Pourquoi je ne peux pas vivre avec le traumatisme de Gaza
Tamam Abusalama : « On entend souvent dire que le stress post-traumatique prévaut à Gaza. Le préfixe « post » implique que le traumatisme est derrière nous, alors qu’en réalité, il est toujours là. »
Tamam Abusalama, 15 mars 2021
Mon père avait répondu à un appel téléphonique le prévenant que notre famille devait évacuer notre domicile. Nous allions être bombardés. L’appel provenait de quelqu’un qui travaillait avec le Comité international de la Croix-Rouge (CICR). On l’avait reçu un jour, pendant l’opération « Plomb durci » – une agression israélienne à grande échelle contre Gaza, en décembre 2008 et janvier 2009.
Je ne me souviens pas de la date exacte à laquelle nous avions reçu cet appel.

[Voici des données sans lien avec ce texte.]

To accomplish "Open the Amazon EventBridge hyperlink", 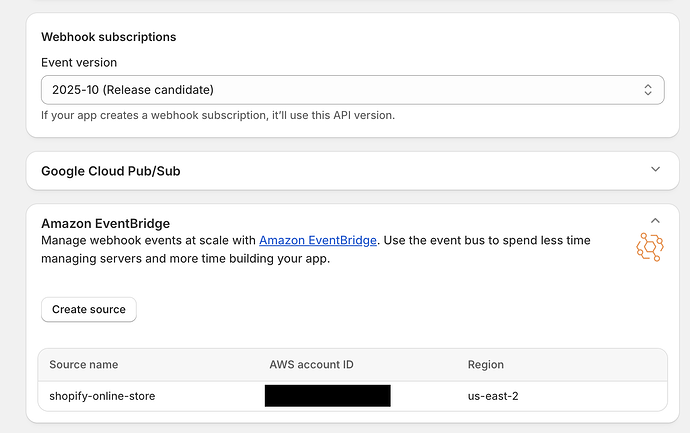I will tap(318, 240).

Les jours suivaient et se ressemblaient, à cette époque-là. Il n’y avait personne dans les rues. Mais celles-ci débordaient de décombres de bâtiments qui avaient été détruits ou endommagés. On sentait dans l’air l’odeur des explosifs.
J’étais particulièrement angoissée, mais je ne restais pas silencieuse pour autant. Les chars et les hélicoptères israéliens étaient extrêmement bruyants, bien plus bruyants que tout ce que nous pouvions entendre habituellement. Al-Saftawi – le quartier où nous vivions dans le nord de Gaza – était sombre et effrayant. Il n’y avait pas d’eau et pour ainsi dire pas d’électricité.
La panique
Le jour où nous avons reçu cet appel m’a laissé une plaie dans l’âme. Je me rappelle que mon père avait crié mon nom et ceux de mes frères et sœurs. Il fallait qu’il prévienne aussi les autres personnes qui vivaient dans l’immeuble. Je pouvais percevoir la panique dans sa voix.
Je me rappelle les voisins qui se précipitaient vers nous afin de nous aider. Certains d’entre eux me tenaient par la main alors que je courais, pieds nus.
J’avais rempli un sac de quelques affaires personnelles – j’avais quinze ans – que je considérais comme précieuses. Quelques-uns de mes vêtements préférés et mon journal se trouvaient dans ce sac. J’avais également emballé l’une ou l’autre chose qui me rappellerait mes meilleures amies. Mais j’ai dû laisser ce sac derrière moi. Quand j’ai demandé à mon père de pouvoir l’emporter, il m’a dit de sortir immédiatement. Tous les résidents de notre immeuble se sont réfugiés dans celui d’en face.
Nous avons attendu. Nous nous attendions à ce qu’Israël bombarde tout ce que nous avions. Notre maison a cinq étages et possède un jardin sur le toit, avec des olives, des citrons, des figues, des palmiers… Elle a été construite avec l’argent durement gagné de mes parents. Nous avions une balançoire dans l’arrière-cour. Quand j’étais gosse, elle me donnait l’impression d’être privilégiée.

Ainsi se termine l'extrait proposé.